Screenshot grounding data
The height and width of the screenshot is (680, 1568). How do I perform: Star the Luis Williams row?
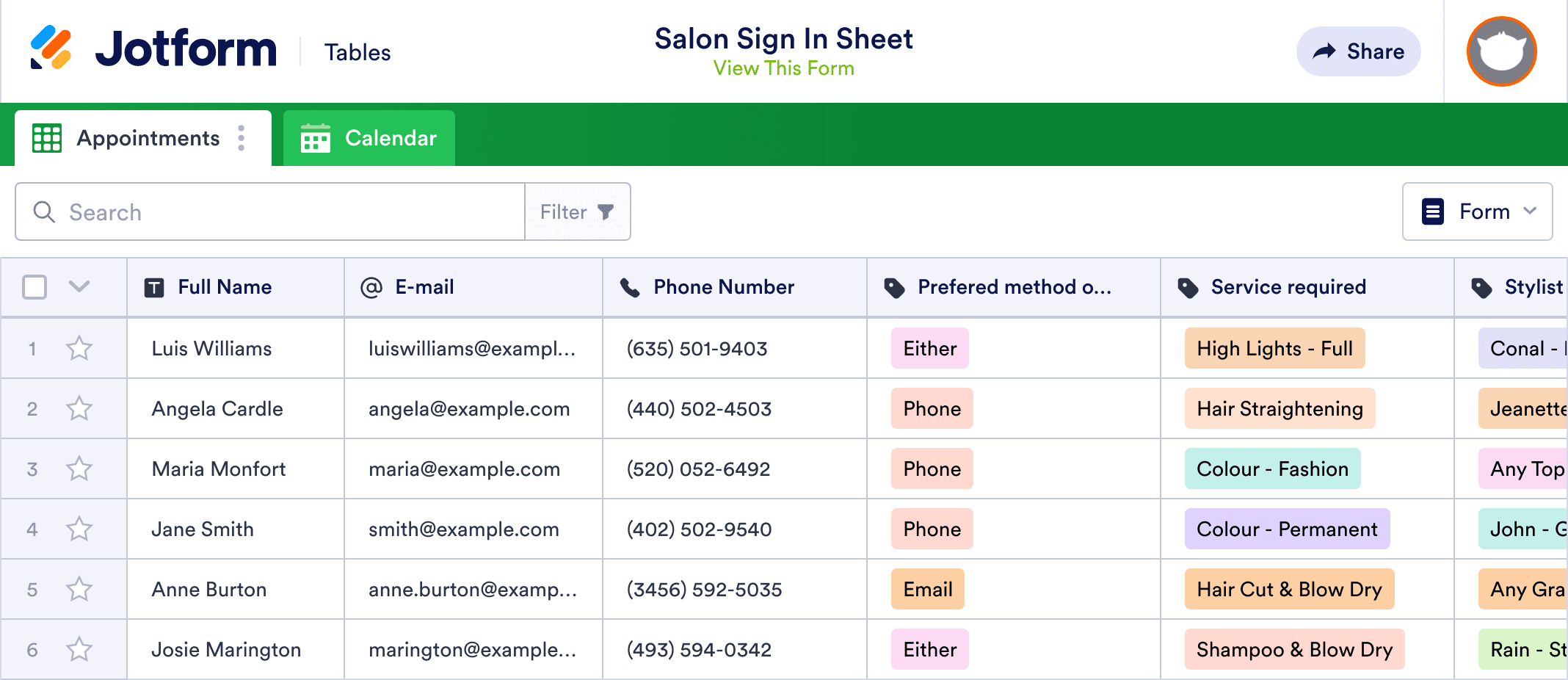coord(79,348)
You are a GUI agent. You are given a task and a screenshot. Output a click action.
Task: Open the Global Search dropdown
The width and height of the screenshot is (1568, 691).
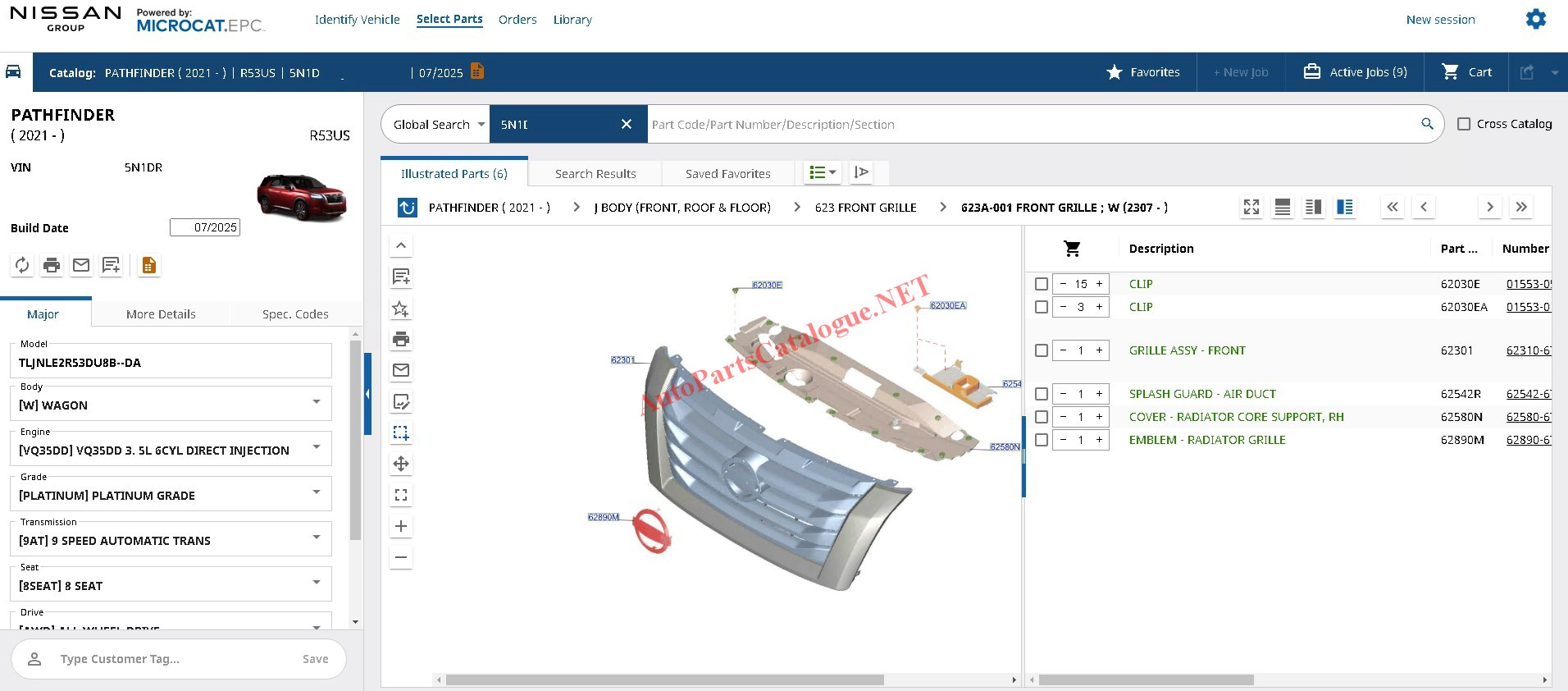pyautogui.click(x=439, y=125)
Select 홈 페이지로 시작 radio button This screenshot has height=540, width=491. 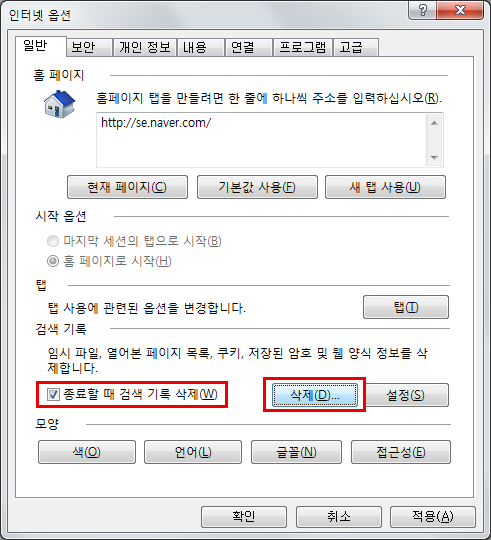(53, 261)
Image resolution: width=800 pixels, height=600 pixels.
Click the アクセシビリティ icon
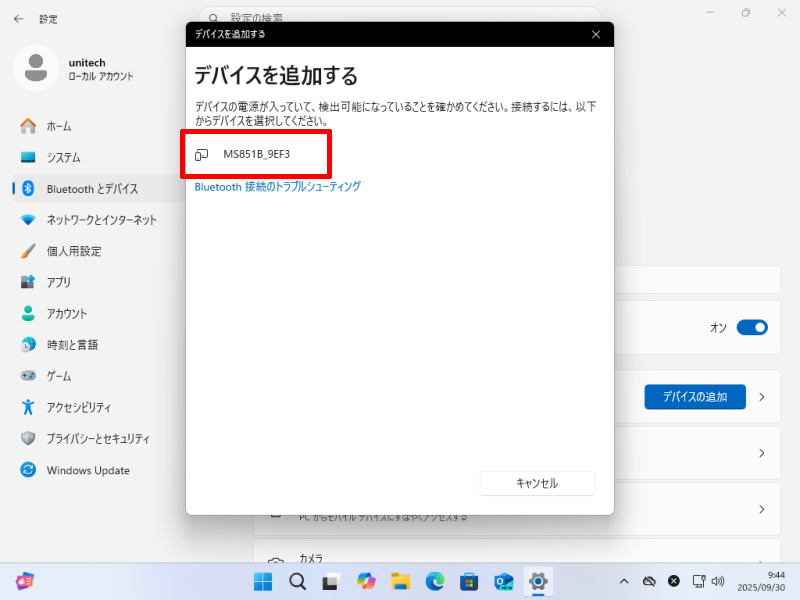[28, 408]
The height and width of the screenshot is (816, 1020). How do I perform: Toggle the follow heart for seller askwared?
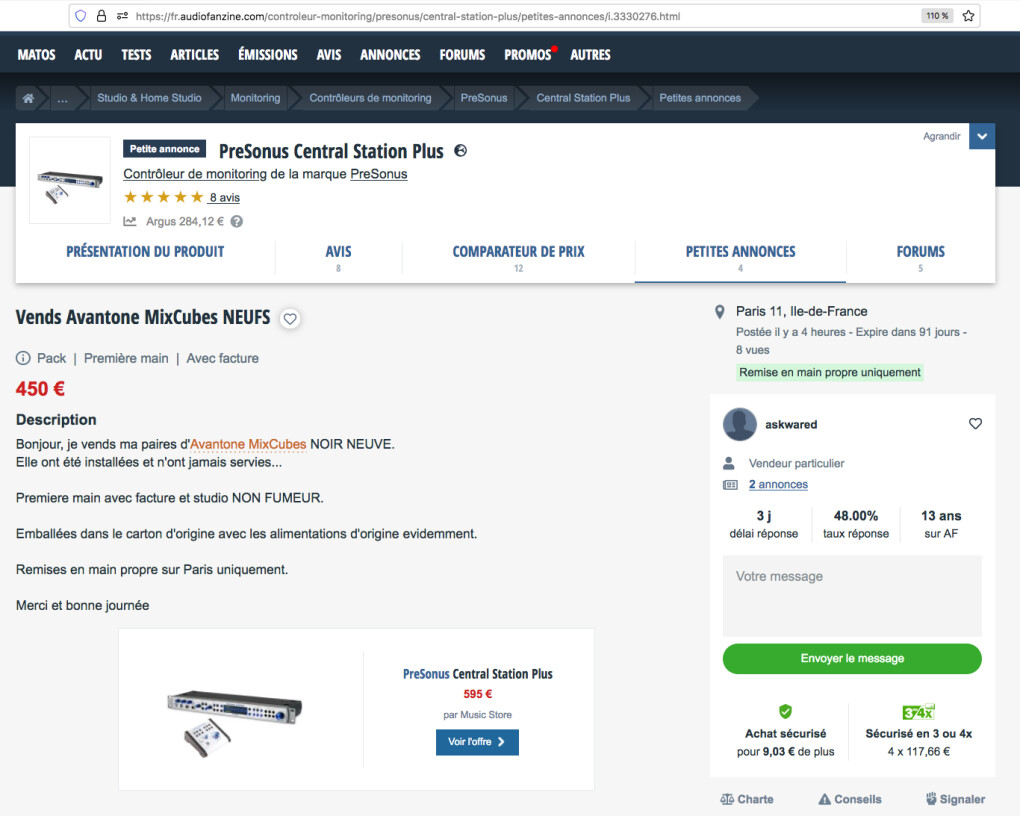(x=975, y=424)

- **Task requirements**:
For this exercise, reproduce the data above exactly from the line containing "The height and width of the screenshot is (816, 1020)." through its final line, both ends included, with no pictures in the copy.

- **Solution to this exercise**:
The height and width of the screenshot is (816, 1020). How do I perform: Toggle the follow heart for seller askwared?
(x=975, y=424)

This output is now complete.